MDC has been timing out and experiencing web server resets or the like all day, and is generally misbehaving. We need to get this checked out, as it appears to be causing edits to get borked.
wikimo has this same issue... I personally blame the netscaler, but that's unfounded and just my personal guess. :)
bugzilla, also behind the netscaler, isn't showing issues. What's common between MDC and wikimo?
Same database server is about the only connection besides the netscaler.
The common, and typically offending, factor is tm-c01-master01. Usually the culprit is reporter or sfx.
Is there any way to isolate those guys from MDC and/or wikimo? This sort of thing is happening way too often and is beating the hell out of people's productivity when it does.
Dave, where's the right db cluster for these?

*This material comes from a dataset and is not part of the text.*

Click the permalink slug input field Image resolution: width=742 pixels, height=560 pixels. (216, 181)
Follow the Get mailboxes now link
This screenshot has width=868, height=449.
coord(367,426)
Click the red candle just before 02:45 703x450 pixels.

This problem has started happening again, by the way. Had cleared up for a couple days but it's back. This is making working with MDC very difficult.
MDC is at least a B-level service. The right answer is to get it off C01. B01 might be a good place for it. It would be sharing resources with bonsai, tinderbox, and friends (and those are typically kind to the DB -- they just hose the front end webservers, which are separate). I would suspect that's not happening without an outage window, but if Sheppy wants to take a half hour hit now in order to clear it up for good we probably could.
SFX and Reporter arguably should get their own DB cluster, not for SLA reasons, but because they tend to hose everything else, and it's not fair to the others.
I'd happily take a hit whenever if it would help reduce the impact of other services on MDC's performance. Today things aren't as bad as they were the other day (I'm only currently getting occasional timeouts, instead of timing out on nearly every request), but it's still pretty frustrating.
OK, we're going to move this into the B01 cluster during Thursday's outage window.
It would be helpful if sometime before then https://intranet.mozilla.org/Developer.mozilla.org could be updated to tell me where to find the database configuration on the webheads so I can change it to point at the new DB server at the appropriate time.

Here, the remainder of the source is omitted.